After only a few minutes of intoxicated burps and happy rocking, Mabbot eyed the brandied mango tart as a pugilist eyes a rival. She carved herself a slice and, with the very same knife, which she wiped quickly upon a towel, reached between her shoulder blades and cut the uppermost tethers of her corset to make more room.
”Then entered a pillar of menace, a woman in an olive long-coat. Her red hair hung loose over her shoulders. She sauntered to the middle of the room, her coat opening to reveal jade-handled pistols. Using a chair as a stepping stool she walked upon the dining table to Lord Ramsey’s plate and stood there, looking down, as is she had just conquered Kilimanjaro. Her boots added inches to her already long frame…There…was the Shark of the Indian Ocean, Mad Hannah Mabbot, Back-from-the-dead Red…”Hannah kills Lord Ramsey for his greed and sins against humanity, and takes Owen captive on her pirate ship, charging him with concocting a gourmet meal for her once a week on pain of his life.
”The men will be bitter for having lost their silver, though it saved their lives. It is a complicated thing. With money in their pockets they become lazy and contrary. Heavy and slow, as does the Rose itself…A small part of me is glad to be rid of it. When my men are hungry, with death upon their heels, they work hard and never complain and enjoy their own company. They sing every night.”
”I’ve had this pain. To tell you it will go away would be a lie. It will never go away. But, if you live long enough, it will cease to torture and will instead flavor you. As we rely on the bitterness of strong tea to wake us, this too will become something you can use.”
”I thought I would take pleasure in skinning that watchful rabbit, but now that it was still, it engendered in me a tenderness for all fragile flesh. I sharpened a knife until it shone, then skinned and cleaned the rabbit, trying to make each cut a gesture of respect.

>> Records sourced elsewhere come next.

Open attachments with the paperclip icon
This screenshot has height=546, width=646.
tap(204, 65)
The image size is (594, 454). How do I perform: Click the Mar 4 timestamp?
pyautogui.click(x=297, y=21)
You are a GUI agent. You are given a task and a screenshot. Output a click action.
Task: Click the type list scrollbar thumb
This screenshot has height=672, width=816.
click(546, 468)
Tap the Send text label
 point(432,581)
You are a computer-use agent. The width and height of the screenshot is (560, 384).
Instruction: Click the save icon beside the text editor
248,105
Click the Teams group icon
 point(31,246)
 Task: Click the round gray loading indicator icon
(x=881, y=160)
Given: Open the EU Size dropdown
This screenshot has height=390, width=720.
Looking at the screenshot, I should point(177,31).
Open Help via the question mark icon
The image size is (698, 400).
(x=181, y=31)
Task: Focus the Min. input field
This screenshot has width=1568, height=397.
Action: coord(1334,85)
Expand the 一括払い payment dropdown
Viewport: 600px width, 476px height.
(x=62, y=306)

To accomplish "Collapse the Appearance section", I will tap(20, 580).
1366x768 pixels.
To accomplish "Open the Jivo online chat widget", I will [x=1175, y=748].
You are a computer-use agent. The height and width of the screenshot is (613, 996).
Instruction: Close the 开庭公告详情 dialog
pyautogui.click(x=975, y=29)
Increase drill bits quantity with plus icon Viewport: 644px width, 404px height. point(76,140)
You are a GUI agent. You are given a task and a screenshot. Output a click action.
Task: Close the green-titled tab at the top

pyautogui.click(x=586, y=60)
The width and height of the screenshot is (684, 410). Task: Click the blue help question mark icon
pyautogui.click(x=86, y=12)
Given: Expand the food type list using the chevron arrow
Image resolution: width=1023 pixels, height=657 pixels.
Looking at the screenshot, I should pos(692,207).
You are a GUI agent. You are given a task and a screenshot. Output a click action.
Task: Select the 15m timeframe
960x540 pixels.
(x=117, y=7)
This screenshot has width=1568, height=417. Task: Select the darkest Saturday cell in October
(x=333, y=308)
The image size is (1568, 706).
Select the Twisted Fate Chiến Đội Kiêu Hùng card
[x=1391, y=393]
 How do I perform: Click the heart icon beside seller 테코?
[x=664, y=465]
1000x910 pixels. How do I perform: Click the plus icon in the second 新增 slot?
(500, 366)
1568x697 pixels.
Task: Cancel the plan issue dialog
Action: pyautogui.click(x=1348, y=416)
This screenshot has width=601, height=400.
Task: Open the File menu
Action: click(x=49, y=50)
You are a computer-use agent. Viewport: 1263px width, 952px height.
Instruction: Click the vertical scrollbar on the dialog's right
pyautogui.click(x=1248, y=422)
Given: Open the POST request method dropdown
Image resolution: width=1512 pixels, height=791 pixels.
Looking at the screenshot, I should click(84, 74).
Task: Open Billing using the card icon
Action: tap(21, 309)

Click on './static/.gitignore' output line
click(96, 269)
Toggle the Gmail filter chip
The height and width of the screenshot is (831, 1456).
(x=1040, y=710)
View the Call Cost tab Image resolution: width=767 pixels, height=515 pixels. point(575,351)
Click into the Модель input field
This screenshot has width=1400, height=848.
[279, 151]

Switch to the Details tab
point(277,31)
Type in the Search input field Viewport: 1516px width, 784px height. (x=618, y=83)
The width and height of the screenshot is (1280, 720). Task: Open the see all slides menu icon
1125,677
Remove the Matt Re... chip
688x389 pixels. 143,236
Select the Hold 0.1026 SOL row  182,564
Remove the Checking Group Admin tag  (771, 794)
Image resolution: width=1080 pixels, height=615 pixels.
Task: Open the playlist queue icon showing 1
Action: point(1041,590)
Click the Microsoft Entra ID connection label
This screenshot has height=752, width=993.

Loathe to waste any part of the animal, I set brains and hide aside for tanning…As I progressed deeper into the body I felt a mystery revealing itself to me and began to pray, not with words but with simple cooking, a prayer not for the soul of the rabbit exactly but for the generous blending of its life and Mabbot’s. She had fed and loved it and now its flesh would become hers and mine, and in this way I understood that all beings lived only to feed each other as even the lion lays down for the worm. In the striations of the rabbit’s muscle I saw eons of breath and death.”
"Do go on without me. I have a sudden case of the shits!"
- Wedge, in order to get the hell out of a massive pirate orgy.